Gene MYC activates gene MTA1 involved in metastasis
The cancer gene MYC is among the most commonly overexpressed oncogenes in human cancers.
Most human cancers demonstrate high levels of MYC or its biological partners, including those of the breast, ovaries, lung, prostate, and skin, as well as leukemias and lymphomas.
MYC is a regulator of other genes--a transcription factor--and researchers have been working for more than two decades to identify its target genes in order to understand how MYC causes so many cancers.
Researchers at The Wistar Institute have shown that MYC activates a gene called MTA1, which has been demonstrated by other researchers to regulate metastasis in a variety of cancers.
While researchers have been exploring the possibility of blocking MTA1 to prevent metastasis, it was not previously known how MTA1 becomes activated in the first place.
The study adds to the emerging picture of MYC's role in cancer development and progression and identifies the pathway linking MYC and MTA1 as an area for further exploration into the genetics of metastasis.
" We and others have been working to understand what genes MYC turns on to cause malignant transformation," says Steven B. McMahon, senior author of the study. " Understanding metastasis is critical because patients rarely die of primary tumors--metastasis usually causes cancer deaths. Now, we have linked the well-known oncogene MYC to this target gene, MTA1, a key regulator of metastasis. Most importantly, if we block MYC's ability to turn on MTA1, we block tumor formation.
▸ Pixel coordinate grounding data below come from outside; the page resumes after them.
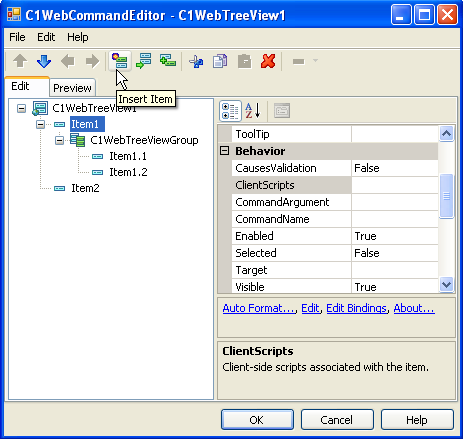Viewport: 463px width, 439px height.
Task: Open the Auto Format link
Action: [259, 308]
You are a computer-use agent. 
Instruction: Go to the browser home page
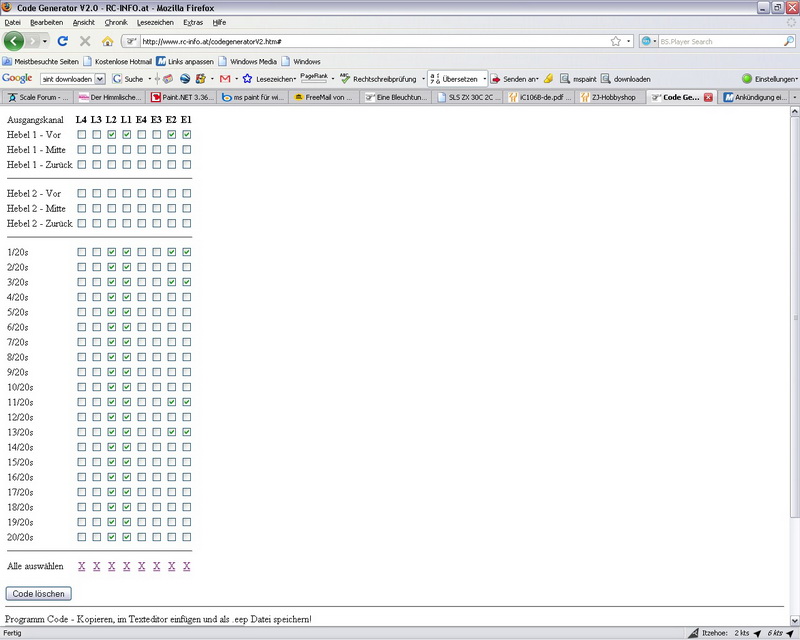[x=107, y=41]
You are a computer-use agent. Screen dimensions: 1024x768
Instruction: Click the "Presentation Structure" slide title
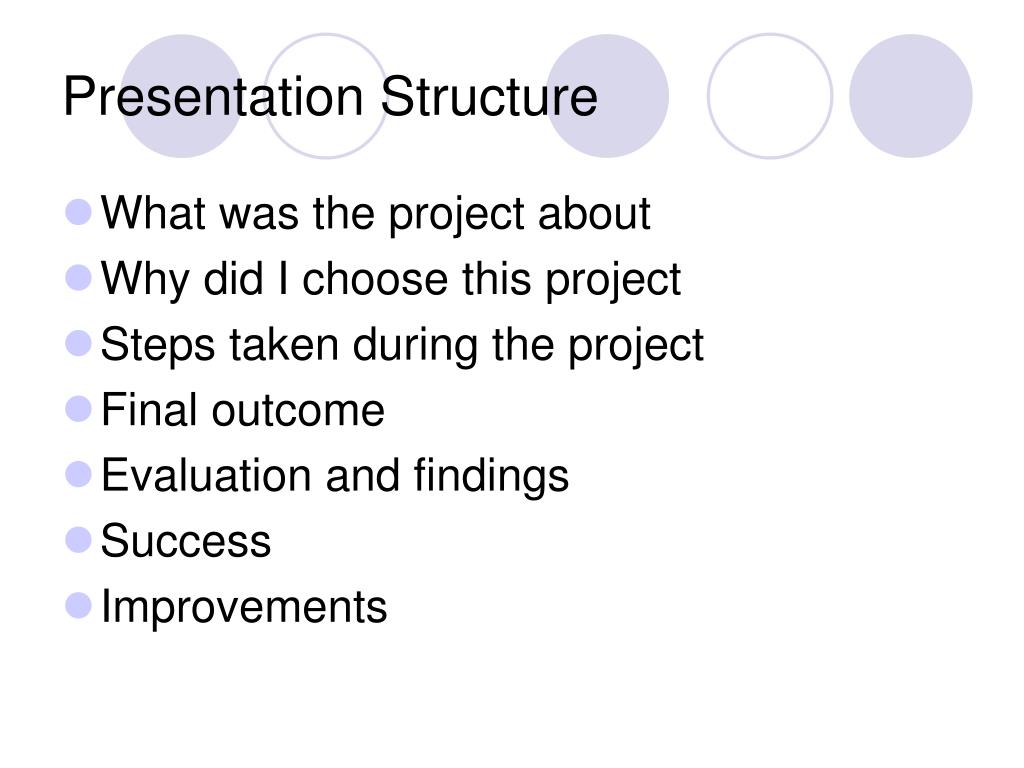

This is critical because it identifies a point in the metastasis pathway that can be targeted therapeutically."
Among the pressing issues still to be resolved is understanding precisely why MYC's activation of MTA1 leads to metastasis. In spite of the work still to be done, the first generation of drugs that inhibit MTA1 and its partners is already being developed, and McMahon's study may inform this work. McMahon's laboratory at Wistar continues to study other target genes of MYC in order to elucidate more fully how this oncogene acts in such a wide range of cancers.